Block 2 - Make it a real app
Add a backend, auth, persistence, and ship it live.
Step 4: FastAPI backend [DONE]
REST API with POST /chat (sync) and POST /chat/stream (SSE). Health check endpoint. Error handling. CORS configured for Next.js. 4 API tests green.
Step 5: Auth + Save conversations [DONE]
JWT authentication (bcrypt + token). SQLite database with users, sessions, messages tables. CRUD endpoints for sessions. 7 auth tests green. MFA deferred to production deploy.
Step 6: History in frontend [DONE]
Login/register screen. Sidebar with past sessions, new chat button, sign out. Messages saved automatically. Click to resume a conversation. Token persisted in localStorage.
Step 7: Docker [DONE]
Dockerfiles for FastAPI (Python 3.14-slim) and Next.js (Node 22-alpine). docker-compose.yml with frontend + api. Weaviate already on Elestio, not in compose.
Step 8: Deploy to Elestio [SKIPPED]
Skipped for now. Will deploy after Block 4 is complete.
Block 3 - Add Sefaria knowledge
Build the RAG pipeline. Answers based on real texts.
Step 9: Load Sefaria datasets [DONE]
Downloaded 886K English texts + 3.55M Hebrew texts from HuggingFace. Pre-chunked by Sefaria (verse, mishna, sugya). 17 categories: Commentary (191K), Tanakh (153K), Talmud (117K), Liturgy (100K), Halakhah (74K), and more.
Step 10: NER enrichment [SKIPPED]
Skipped for MVP. Sefaria metadata already includes ref field for each text. NER would detect inline citations (when one text references another) - useful for V2 Graph RAG but not blocking.

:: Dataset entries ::
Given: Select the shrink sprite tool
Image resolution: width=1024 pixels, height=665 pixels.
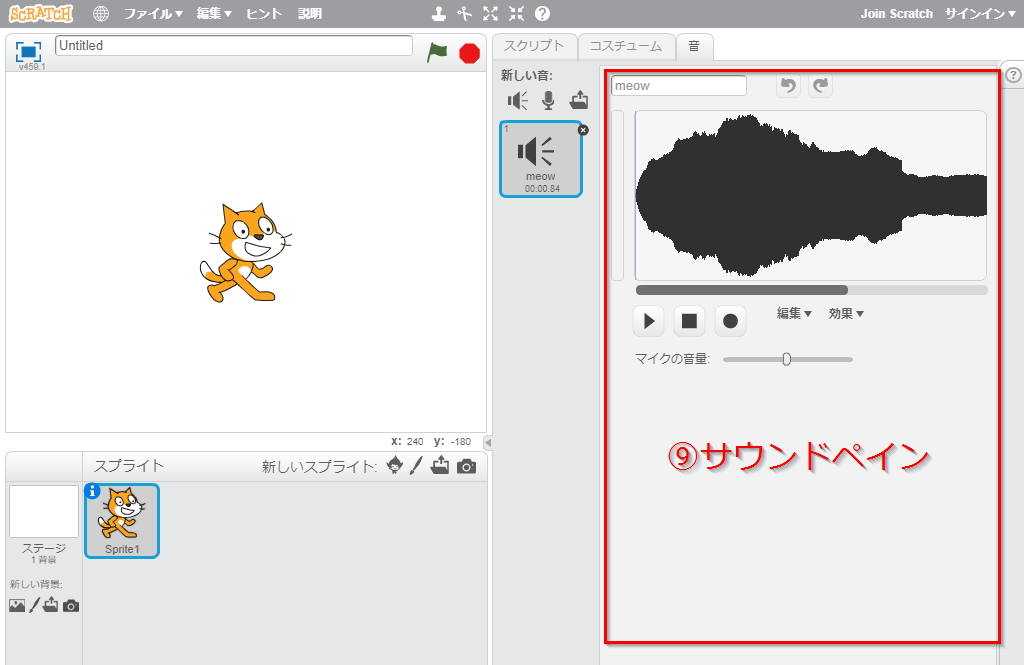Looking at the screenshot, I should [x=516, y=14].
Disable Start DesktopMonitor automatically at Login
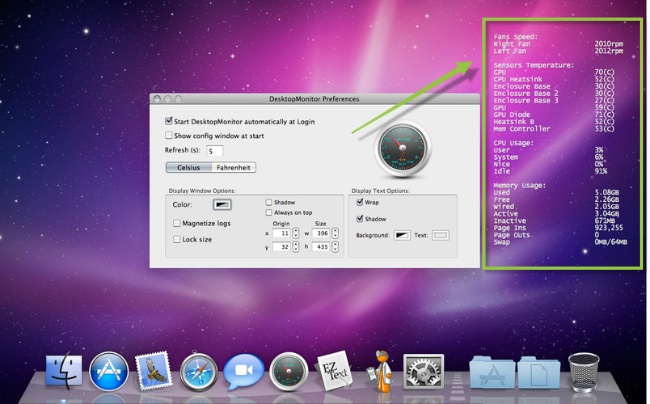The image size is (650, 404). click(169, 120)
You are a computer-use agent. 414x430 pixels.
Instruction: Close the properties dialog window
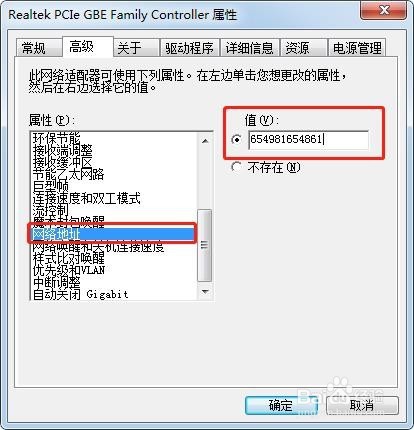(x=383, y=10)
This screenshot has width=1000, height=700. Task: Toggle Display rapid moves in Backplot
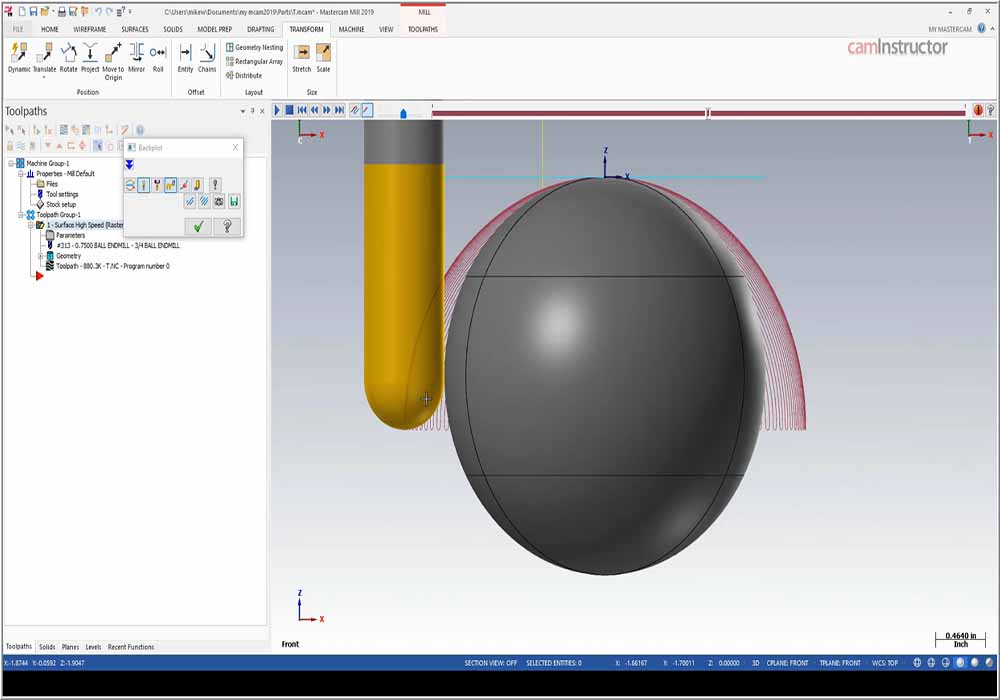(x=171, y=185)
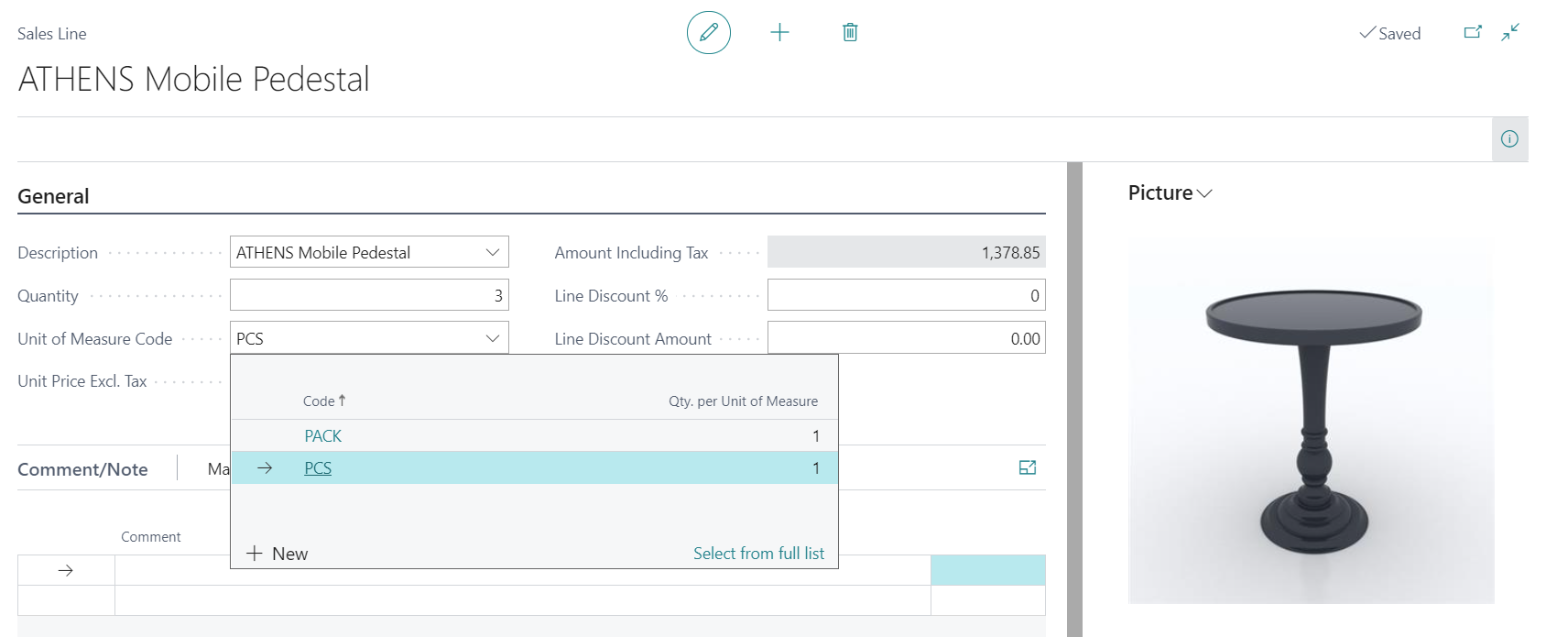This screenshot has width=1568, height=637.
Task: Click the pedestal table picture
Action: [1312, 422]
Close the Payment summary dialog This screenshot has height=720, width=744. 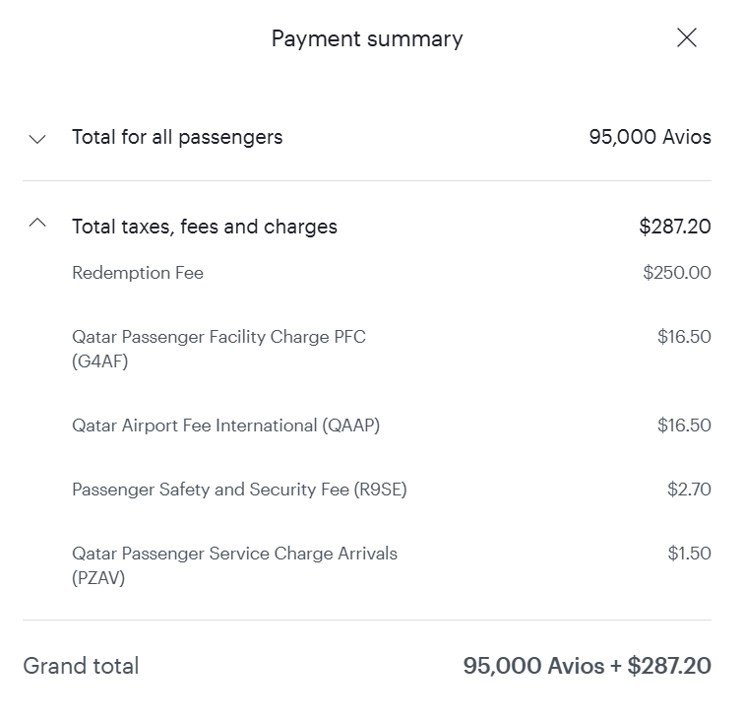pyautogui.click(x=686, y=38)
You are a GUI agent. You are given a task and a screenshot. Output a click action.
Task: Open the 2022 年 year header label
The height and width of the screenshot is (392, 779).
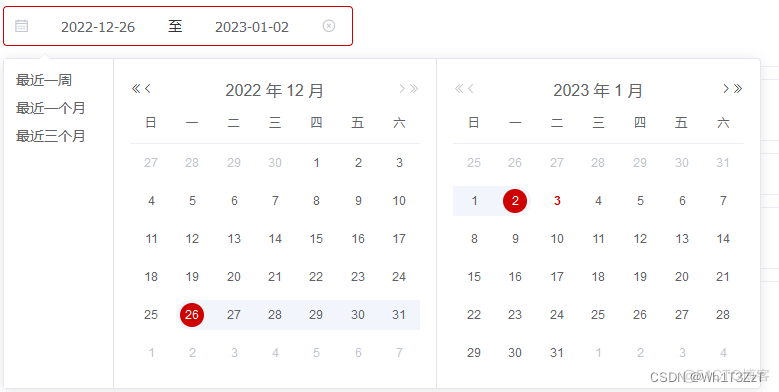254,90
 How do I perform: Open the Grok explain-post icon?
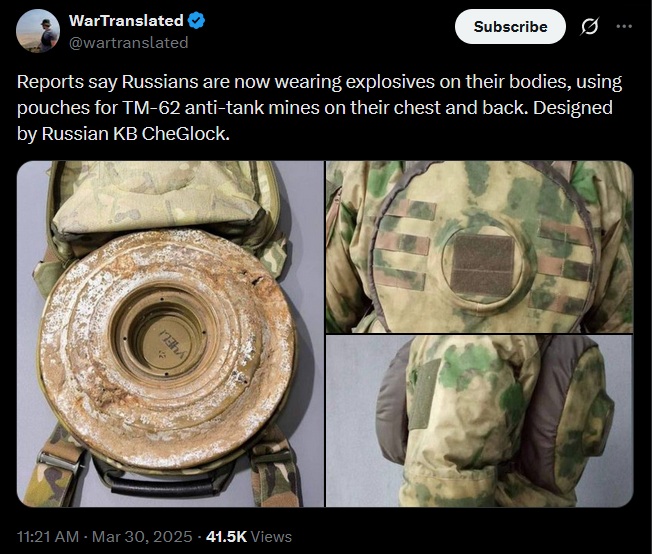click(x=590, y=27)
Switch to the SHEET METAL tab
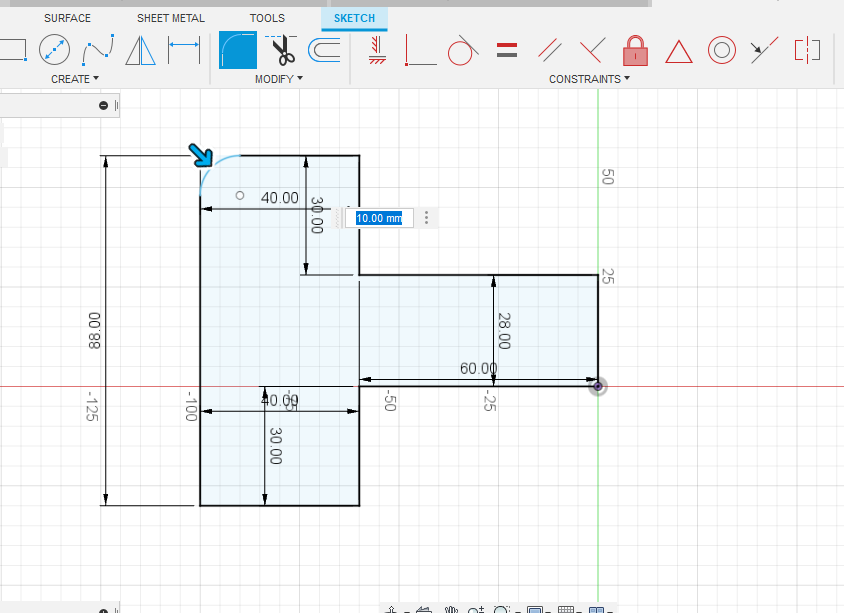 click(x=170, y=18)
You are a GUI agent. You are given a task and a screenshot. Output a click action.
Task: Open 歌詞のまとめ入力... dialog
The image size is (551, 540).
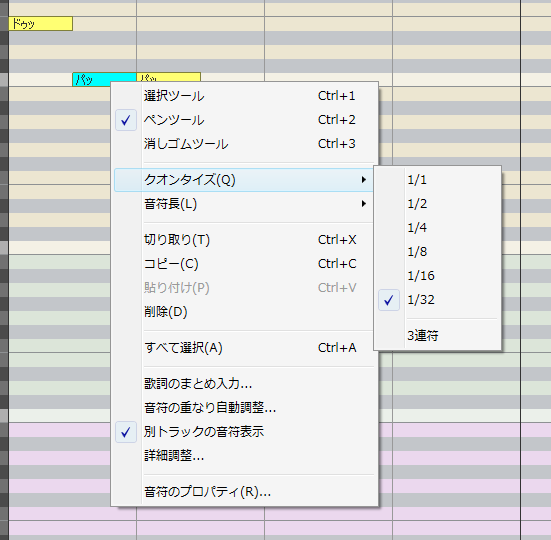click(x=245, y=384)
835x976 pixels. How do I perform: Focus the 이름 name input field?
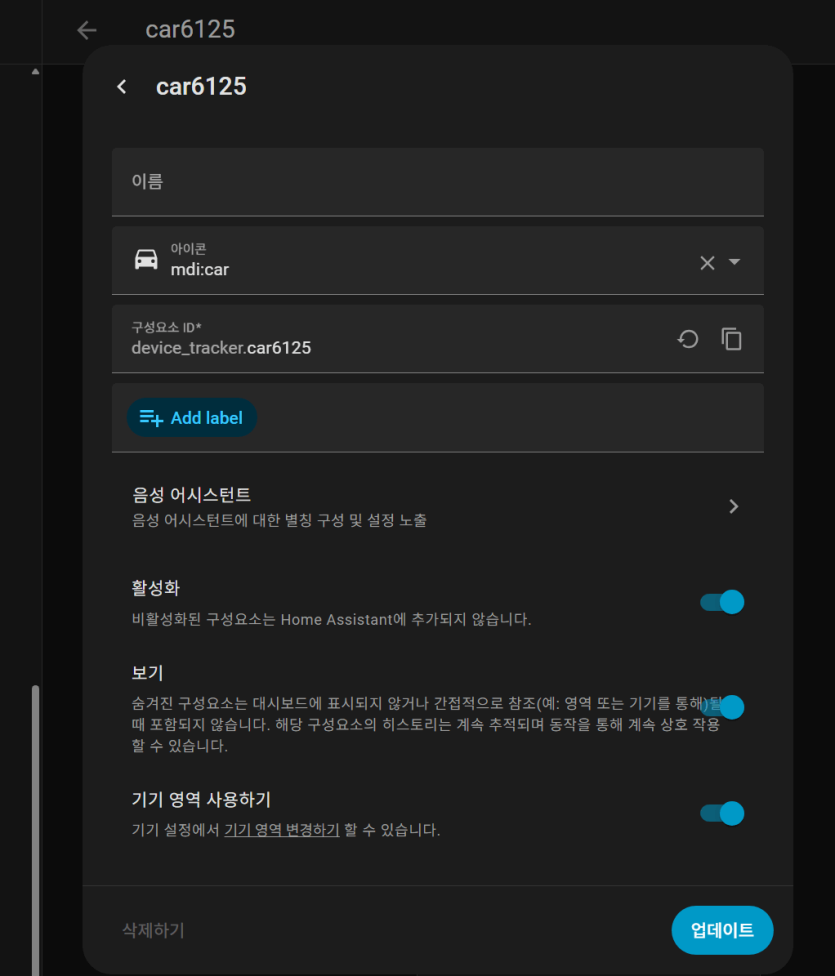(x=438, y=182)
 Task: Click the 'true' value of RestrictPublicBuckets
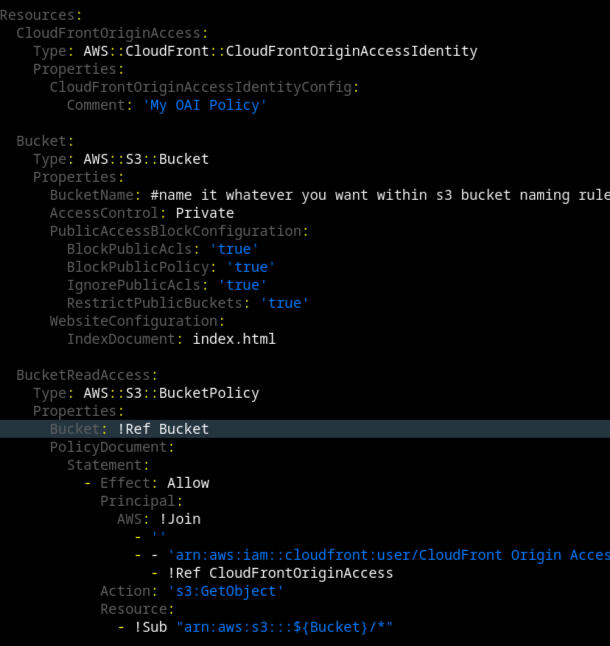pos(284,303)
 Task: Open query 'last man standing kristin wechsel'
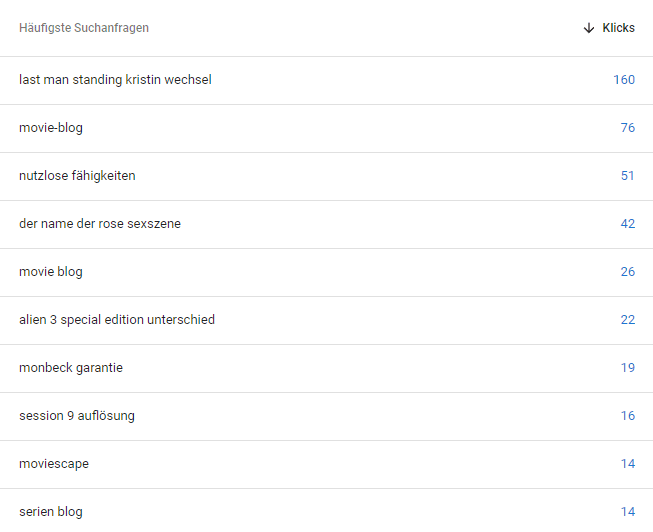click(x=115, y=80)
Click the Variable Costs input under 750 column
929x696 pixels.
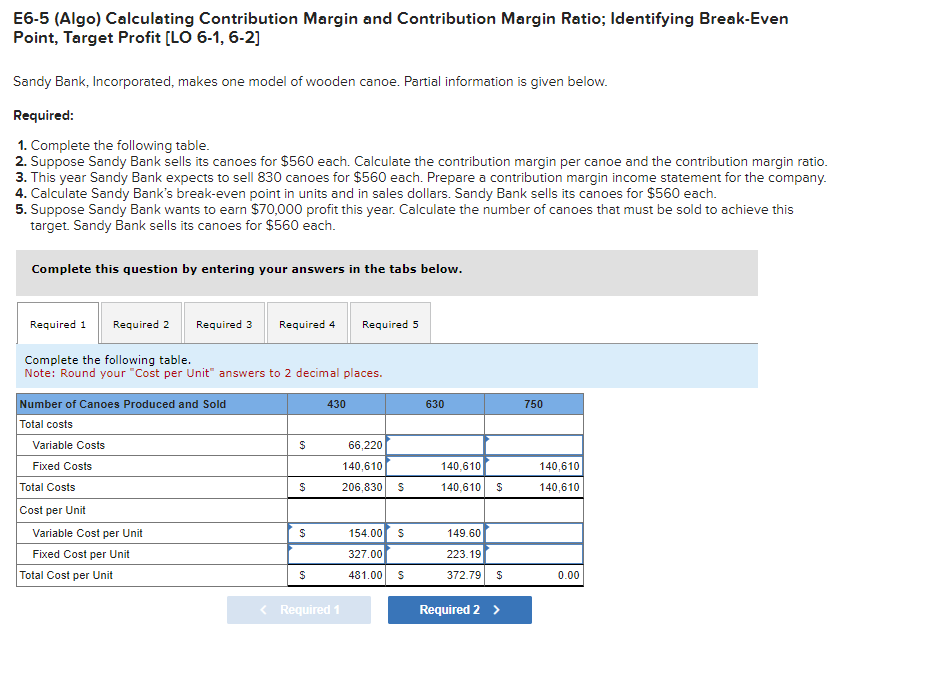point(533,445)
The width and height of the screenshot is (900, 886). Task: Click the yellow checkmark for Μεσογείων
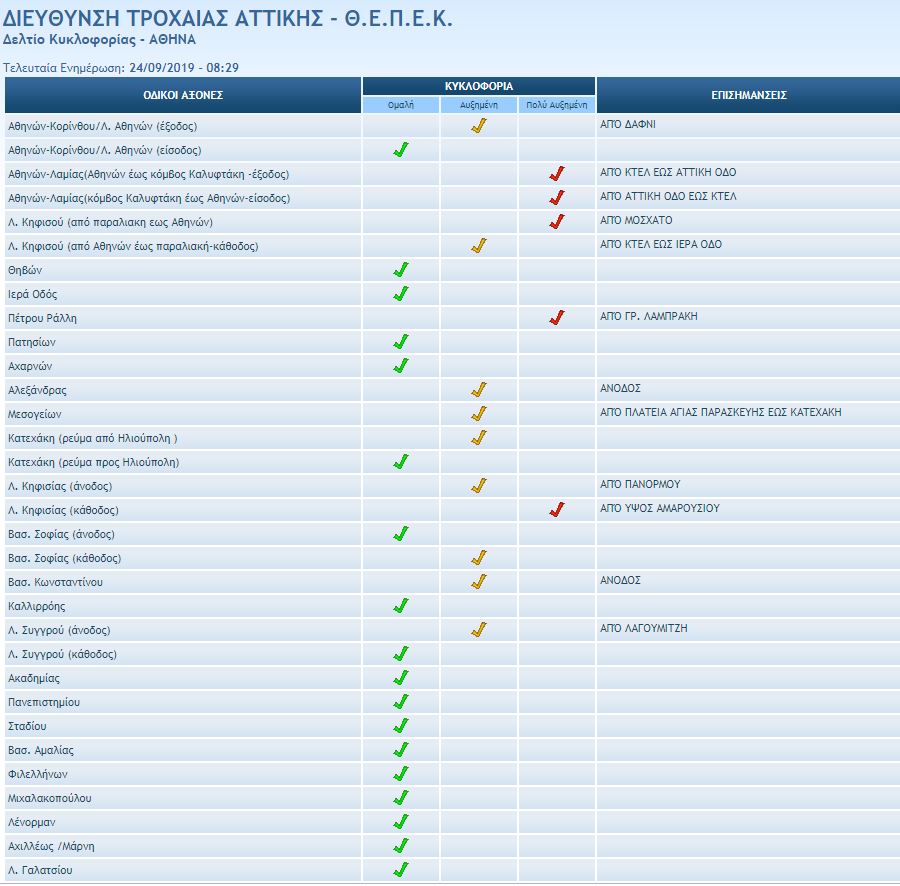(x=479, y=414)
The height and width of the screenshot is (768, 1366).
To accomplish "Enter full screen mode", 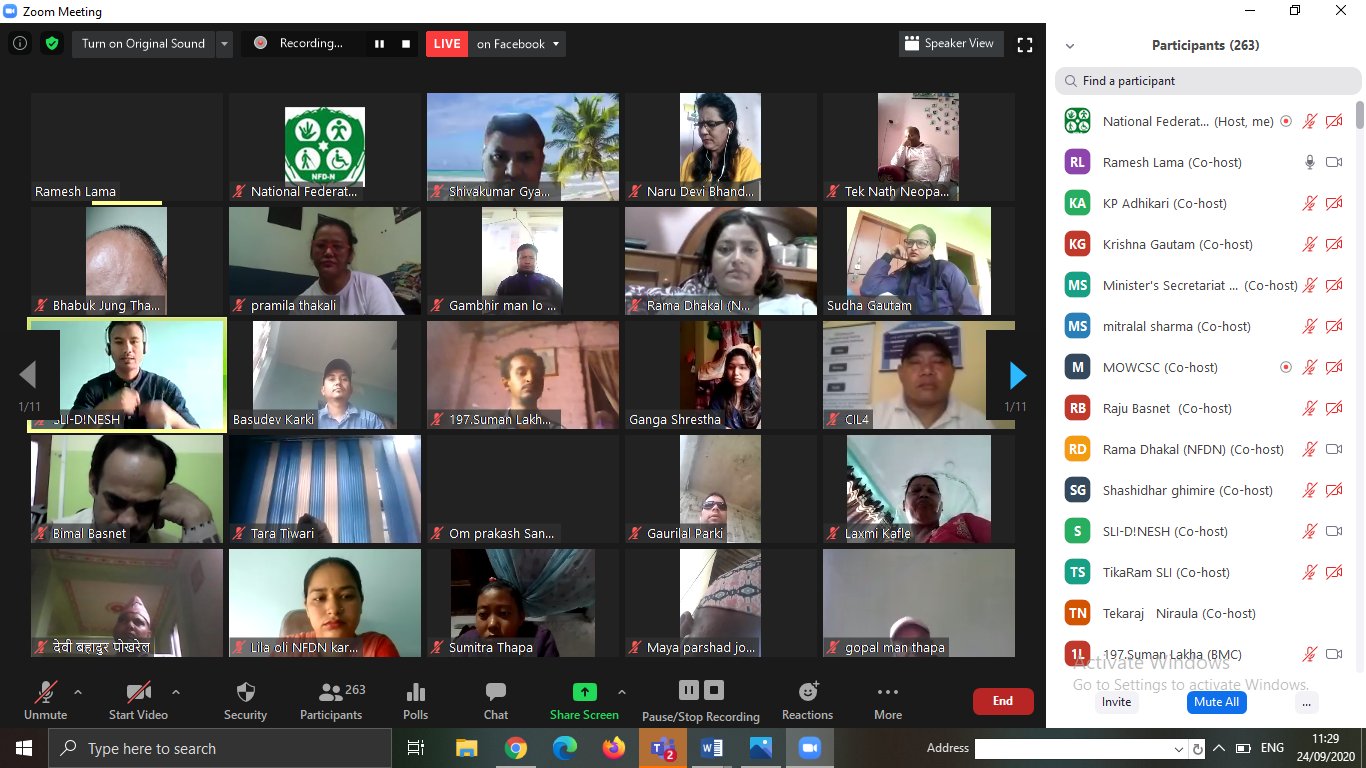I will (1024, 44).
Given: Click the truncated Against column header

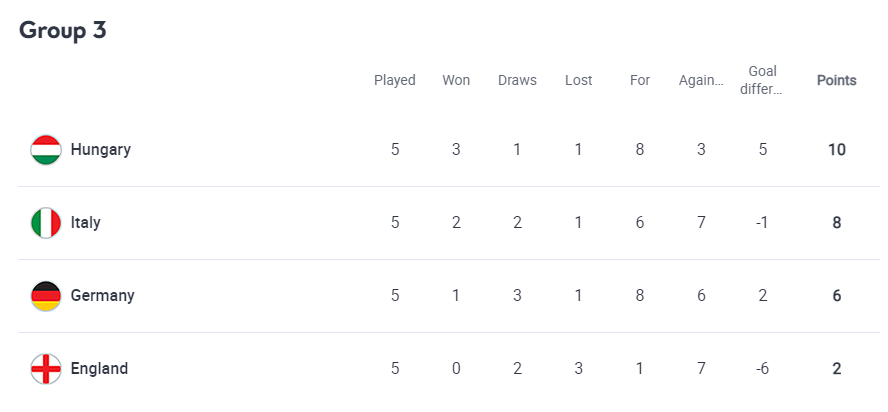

:: Exercise 1 ::
Using the project log, decide whether each statement below agrees with it. Answer yes or no for each, and quote the deciding words.
(a) The FastAPI backend had four API tests passing.
(b) Weaviate is included in the docker-compose setup.
(c) Multi-factor authentication was added as part of Step 5.
:: Exercise 2 ::
Reproduce the passage of the project log that begins at the words "Step 7: Docker" and stops after the words "on real texts.".

:: Response area 1 ::
(a) Yes: "4 API tests green."
(b) No: "Weaviate already on Elestio, not in compose."
(c) No: "MFA deferred to production deploy."

:: Response area 2 ::
Step 7: Docker [DONE]
Dockerfiles for FastAPI (Python 3.14-slim) and Next.js (Node 22-alpine). docker-compose.yml with frontend + api. Weaviate already on Elestio, not in compose.
Step 8: Deploy to Elestio [SKIPPED]
Skipped for now. Will deploy after Block 4 is complete.
Block 3 - Add Sefaria knowledge
Build the RAG pipeline. Answers based on real texts.